H. Manuel Hernandez on brief for appellant.

Daniel F. Lopez-Romo, United States Attorney, Edwin O. Vzquez, Assistant United States Attorney, and Jose A. Quiles-Espinosa, Senior Litigation Counsel, on brief for appellee.

D. Puerto Rico


Before Selya, Cyr and Boudin, Circuit Judges.

Per Curiam.

Efren Yepez appeals his conviction for possession of cocaine with intent to distribute, on board a vessel subject to the jurisdiction of the United States, in violation of 46 U.S.C. App. § 1903. The sole issue on appeal is whether the district court erred in denying appellant's motion for a judgment of acquittal based upon appellant's contention that there was a complete lack of admissible evidence that the vessel was without nationality, and thus subject to the jurisdiction of the United States. We affirm.


Appellant was indicted with three co-defendants in November 1990. He and his co-defendants were convicted after a four-day jury trial in March 1991. Appellant was sentenced in June, 1991 and subsequently filed a timely notice of appeal from his conviction. Initially, his appeal was consolidated with those of his co-defendants. Withdrawal by appellant's counsel shortly before oral argument was scheduled before this court, however, necessitated appointment of new counsel and postponement of his appeal. Appellant's co-defendants' appeal, on the ground of insufficiency of evidence, went forward. This court affirmed the co-defendants' convictions. See United States v. Diaz-Caraballo, et al., Nos. 91-1667, 91-1668, 91-1670, slip op. (1st Cir. July 16, 1992).

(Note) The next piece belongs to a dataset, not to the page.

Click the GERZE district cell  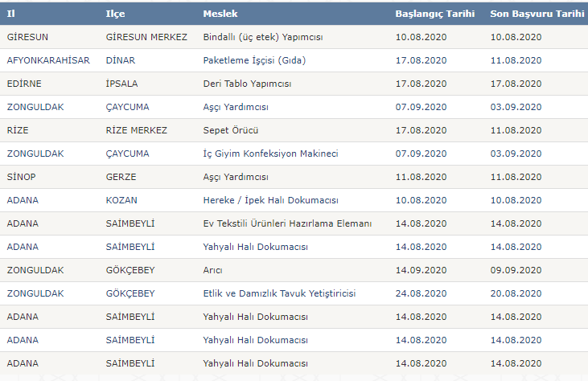(121, 177)
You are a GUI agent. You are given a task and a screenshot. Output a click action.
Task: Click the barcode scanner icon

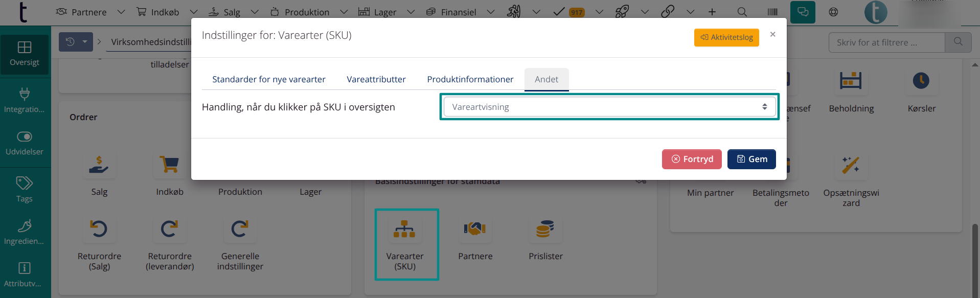click(x=772, y=12)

Appellant argues that his motion for acquittal should have been granted since there was a "total lack of admissible evidence that the boat appellant was on when arrested was a stateless vessel subject to the jurisdiction of the United States, an essential element of the offense." The statute under which appellant was convicted, 46 U.S.C. App. § 1903, provides, in relevant part, as follows:

It is unlawful for any person on board a vessel ... subject to the jurisdiction of the United States ... to possess with intent to ... distribute, a controlled substance.

Section 1903(c) (1) explains that a vessel "subject to the jurisdiction of the United States" includes a "vessel without nationality." A "vessel without nationality" is, in turn, defined to include "a vessel aboard which the master or person in charge makes a claim of registry, which claim is denied by the flag nation whose registry is claimed ...." § 1903(c) (2) (A). The statute then provides that a denial of a claim of registry "may be proved by certification of the Secretary of State or the Secretary's designee." Id.

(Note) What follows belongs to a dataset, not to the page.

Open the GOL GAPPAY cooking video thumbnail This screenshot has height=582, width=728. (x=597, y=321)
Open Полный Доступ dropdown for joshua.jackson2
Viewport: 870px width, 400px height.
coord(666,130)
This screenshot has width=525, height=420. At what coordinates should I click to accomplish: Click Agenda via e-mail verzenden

Appellant and the government agree that those aboard the vessel in question made a claim of Panamanian registry. At trial, the government submitted the following evidence of denial of the claim by the Panamanian government. First, Mr. Wallace Baines, a member of the Coast Guard team which discovered appellant's and his co-defendants' illegal activities, testified that the Coast Guard had contacted Panama, through the State Department, and that Panama had denied that the vessel was Panamanian. That testimony was admitted over appellant's objection that it constituted hearsay. Second, the government introduced a certificate of a designee of the Secretary of State indicating that the Panamanian government had denied that the vessel was registered in Panama.

Appellant argues that Mr. Baines' testimony was inadmissible hearsay and that the certificate from the Secretary of State's Office was never admitted into evidence.1  Our examination of the entire record indicates that the certificate was admitted into evidence. Therefore, we need not decide whether Mr. Baines' testimony was inadmissible hearsay.

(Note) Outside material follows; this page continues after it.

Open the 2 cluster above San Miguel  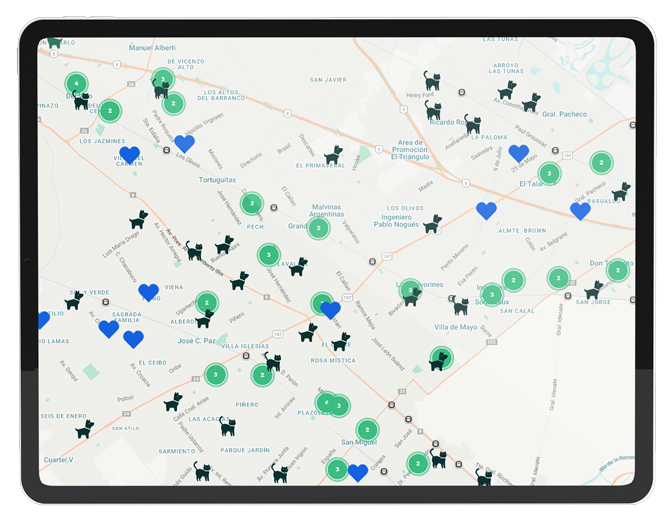[368, 429]
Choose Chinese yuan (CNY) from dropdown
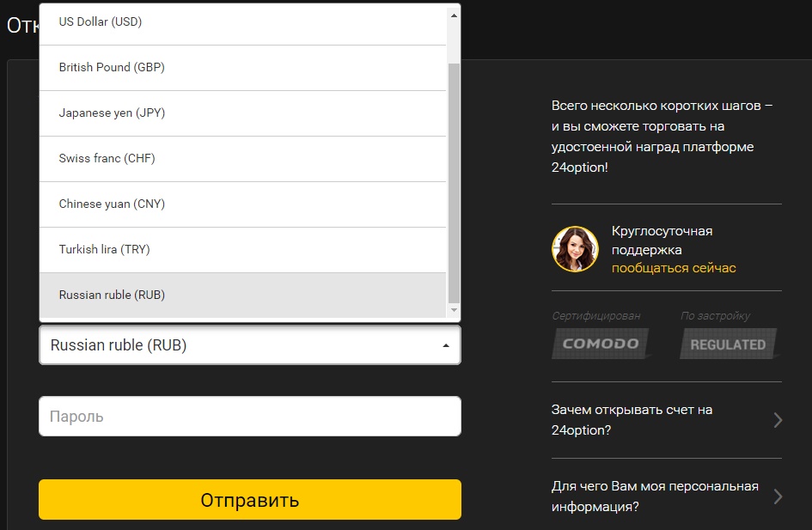The image size is (812, 530). pyautogui.click(x=243, y=204)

The trial transcript itself does not indicate that the government offered the certificate into evidence or that the court admitted it.2  Other parts of the record, however, indicate that the certificate was offered and admitted into evidence off the transcribed record. The original certificate, provided to this court by the district court as Volume XIII of the record, is marked as "Plaintiff's Exhibit 16." The Exhibit and Witness List prepared for the trial by the district court includes a column headed "Date Offered" and another headed "Admitted." With respect to Plaintiff's Exhibit 16, both columns are filled in with the date "3 8." From this document, therefore, it appears that the certificate was both offered and admitted on March 8, 1991, the second day of trial. Confirming this conclusion are the minutes from the second day of trial. Those minutes, prepared by the courtroom deputy, include the following notation: "Government's exhibits 14-18, filed."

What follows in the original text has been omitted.